(DATA SUPPLIED):

------------------------------------

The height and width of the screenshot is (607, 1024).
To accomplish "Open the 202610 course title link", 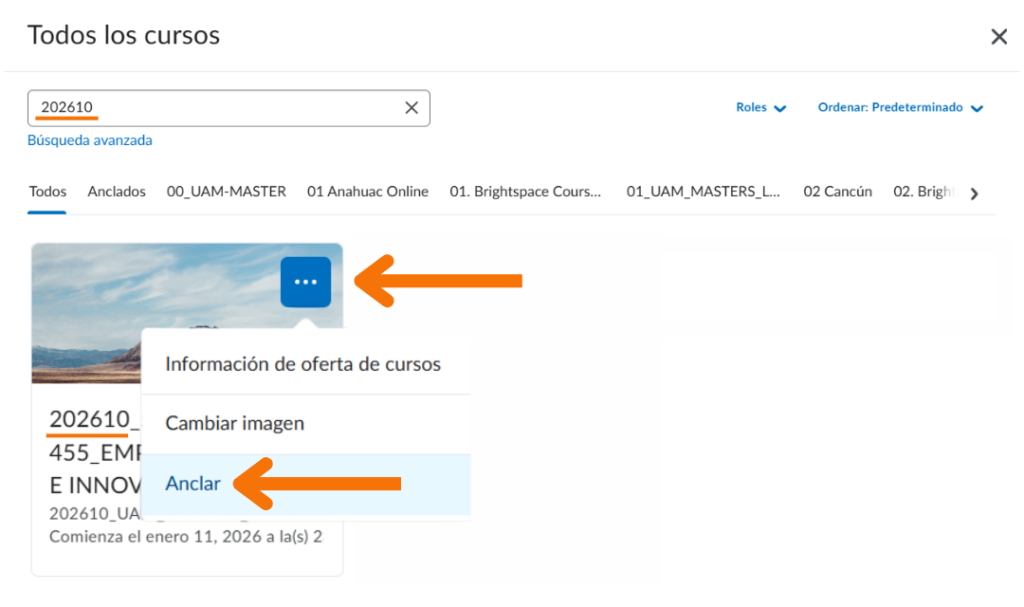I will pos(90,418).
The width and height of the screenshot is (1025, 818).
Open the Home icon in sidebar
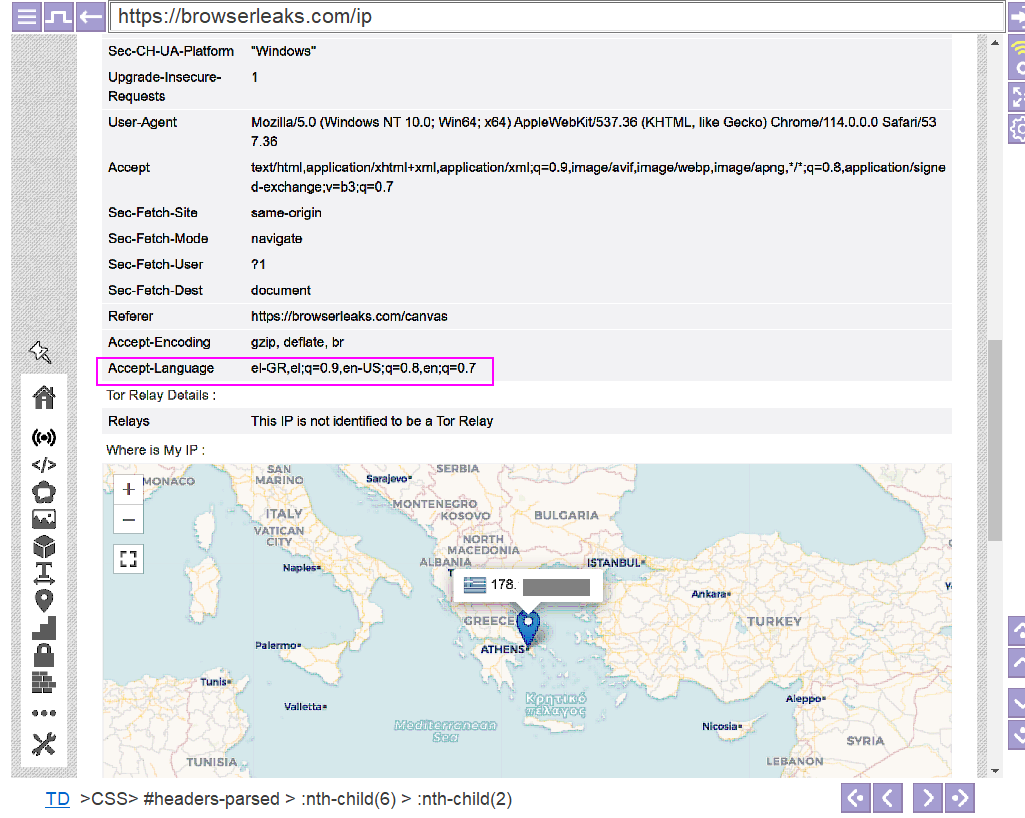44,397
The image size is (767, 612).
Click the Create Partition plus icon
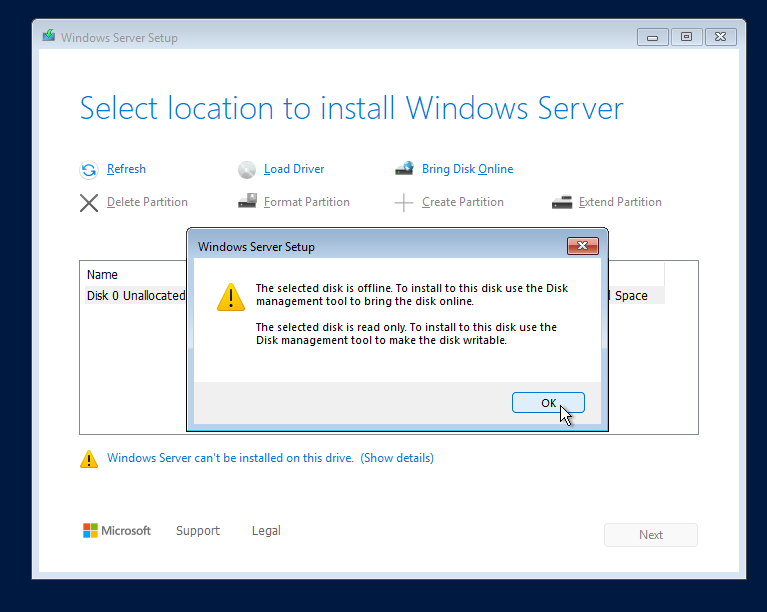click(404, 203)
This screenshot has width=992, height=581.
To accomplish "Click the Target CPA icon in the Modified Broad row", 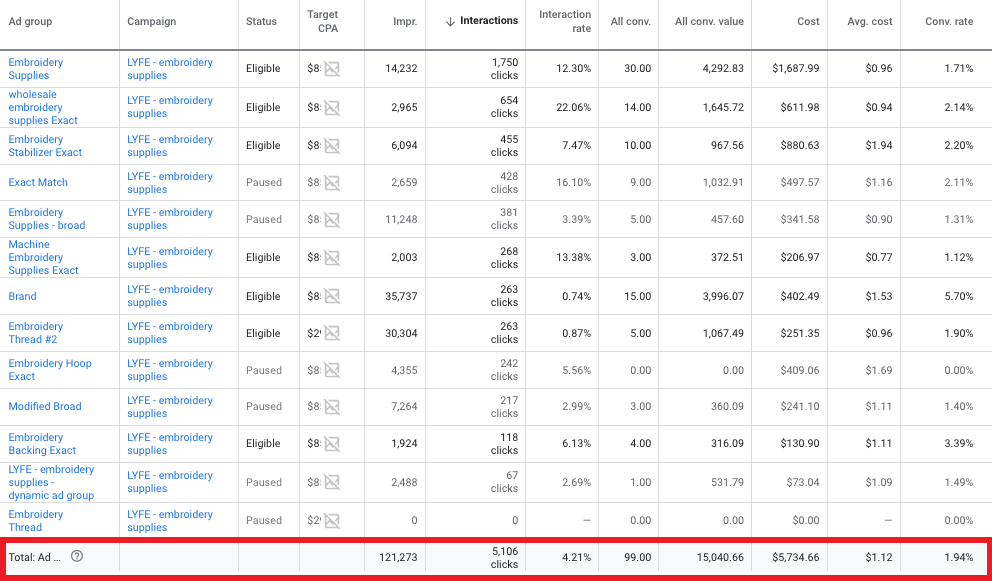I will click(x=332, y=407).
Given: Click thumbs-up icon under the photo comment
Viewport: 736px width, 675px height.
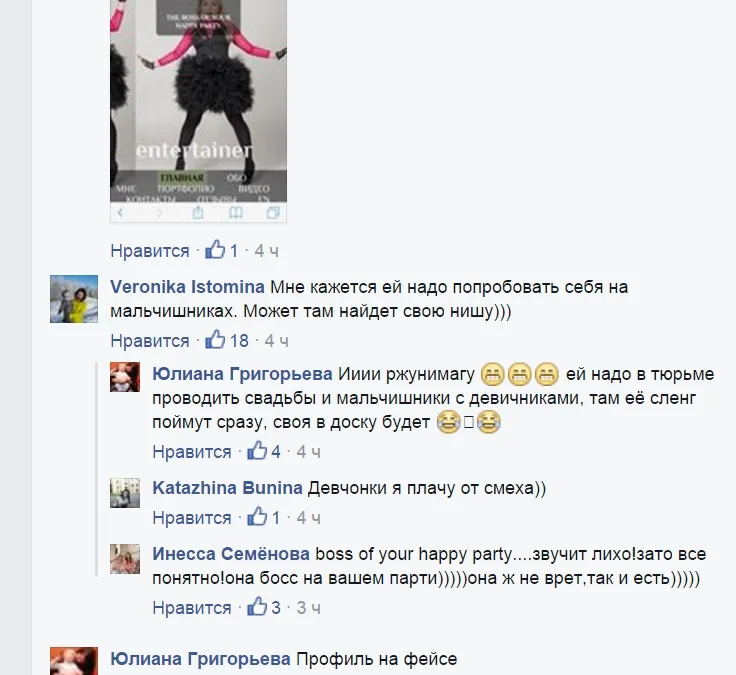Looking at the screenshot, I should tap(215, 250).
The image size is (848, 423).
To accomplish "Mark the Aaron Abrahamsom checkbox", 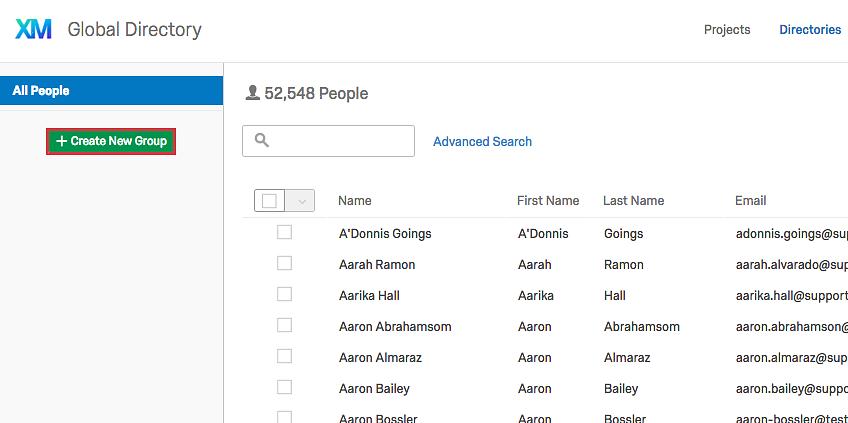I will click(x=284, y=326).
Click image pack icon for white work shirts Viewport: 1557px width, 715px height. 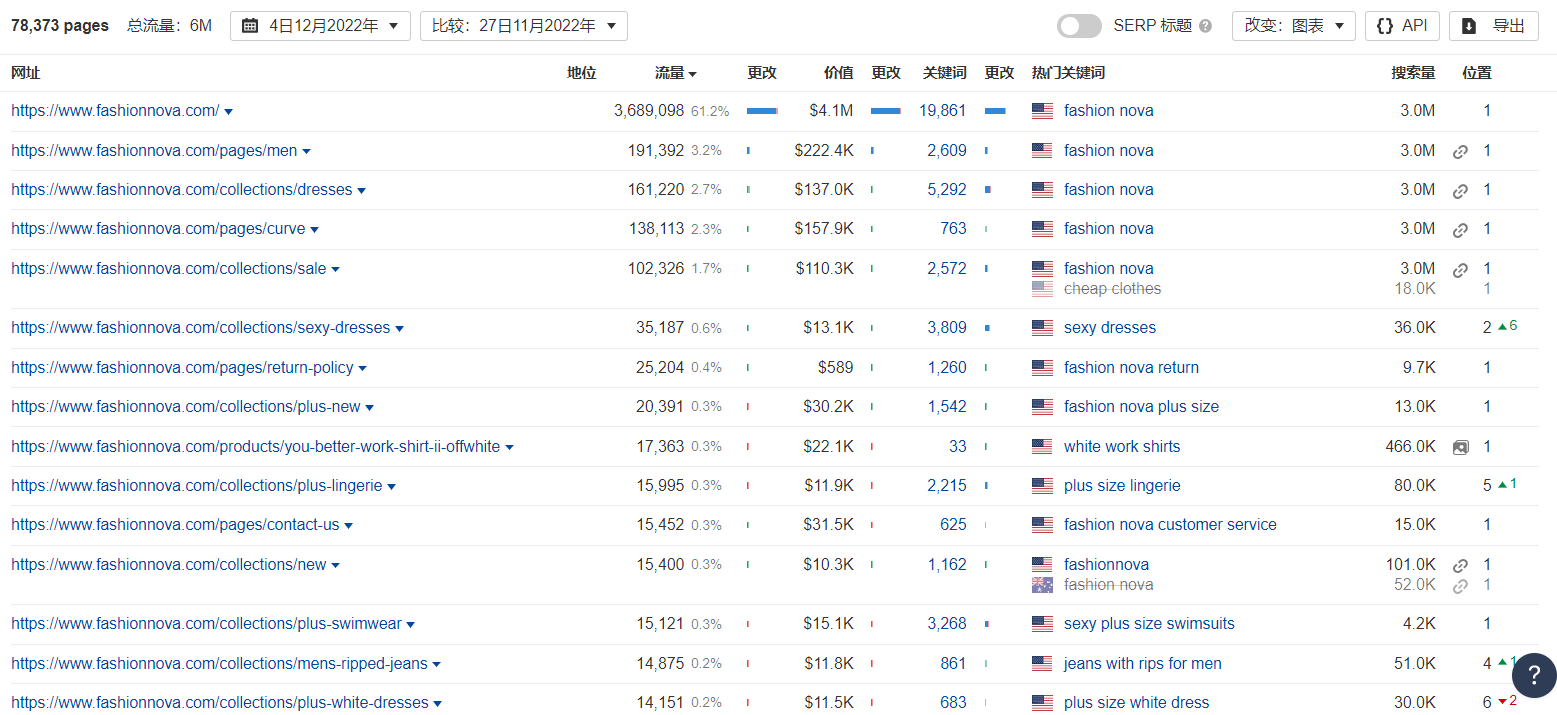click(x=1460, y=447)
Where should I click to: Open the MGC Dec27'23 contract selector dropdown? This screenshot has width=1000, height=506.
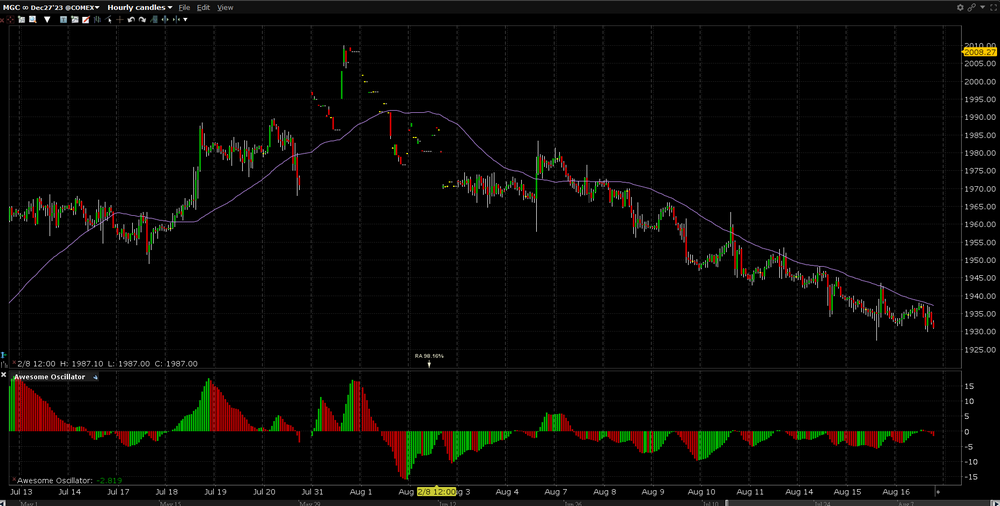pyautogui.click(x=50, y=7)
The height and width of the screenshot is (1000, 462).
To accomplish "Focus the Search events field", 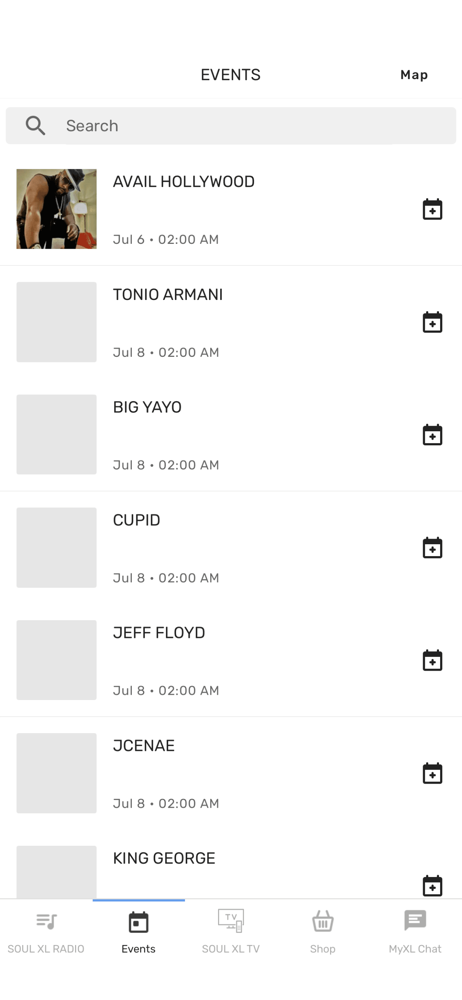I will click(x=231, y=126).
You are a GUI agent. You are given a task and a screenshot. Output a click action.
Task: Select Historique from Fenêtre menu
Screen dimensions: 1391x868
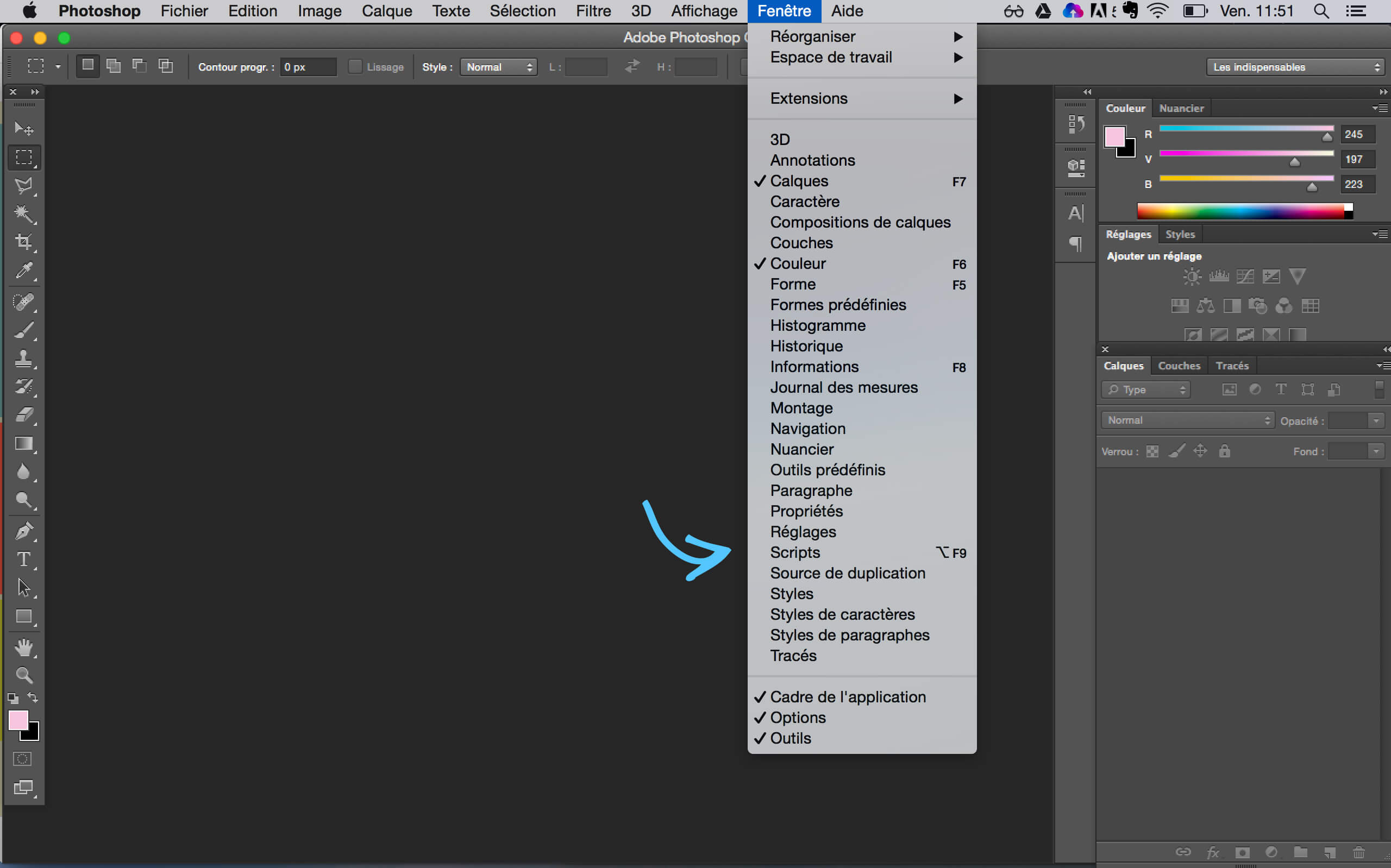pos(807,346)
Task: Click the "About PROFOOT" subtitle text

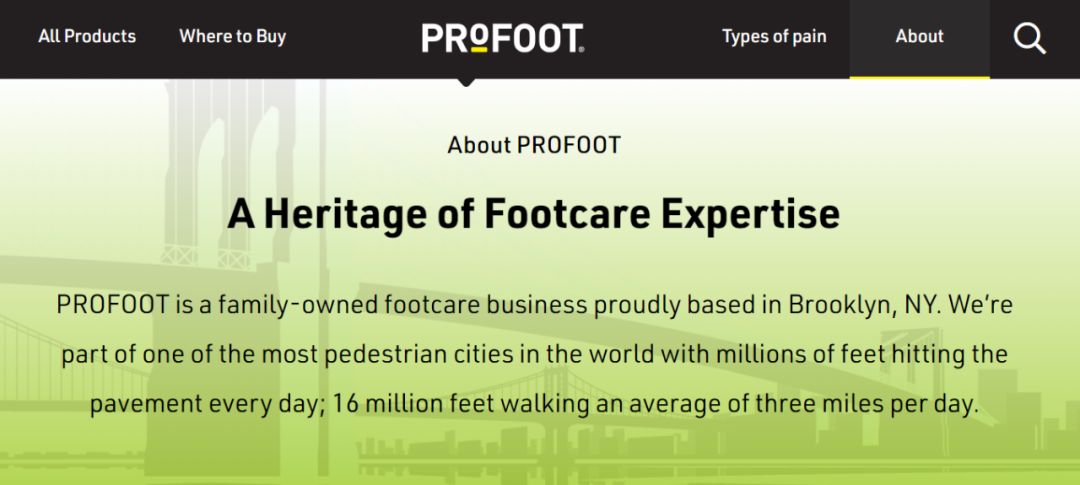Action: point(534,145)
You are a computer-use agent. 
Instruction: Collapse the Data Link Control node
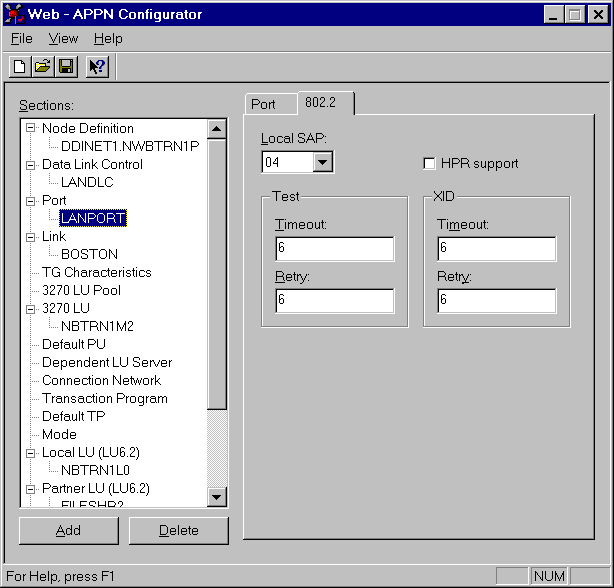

------------------------------------

(WHAT THE TASK ASKS): Make an exact copy of only those lines that run from the line with "Screen dimensions: 1391x868" through the end of the records, excluding pictures.

(RESPONSE TO THIS EXERCISE):
Screen dimensions: 1391x868
pos(807,346)
Task: Click the "About PROFOOT" subtitle text

Action: point(534,145)
You are a computer-use agent. 
Instruction: Collapse the Data Link Control node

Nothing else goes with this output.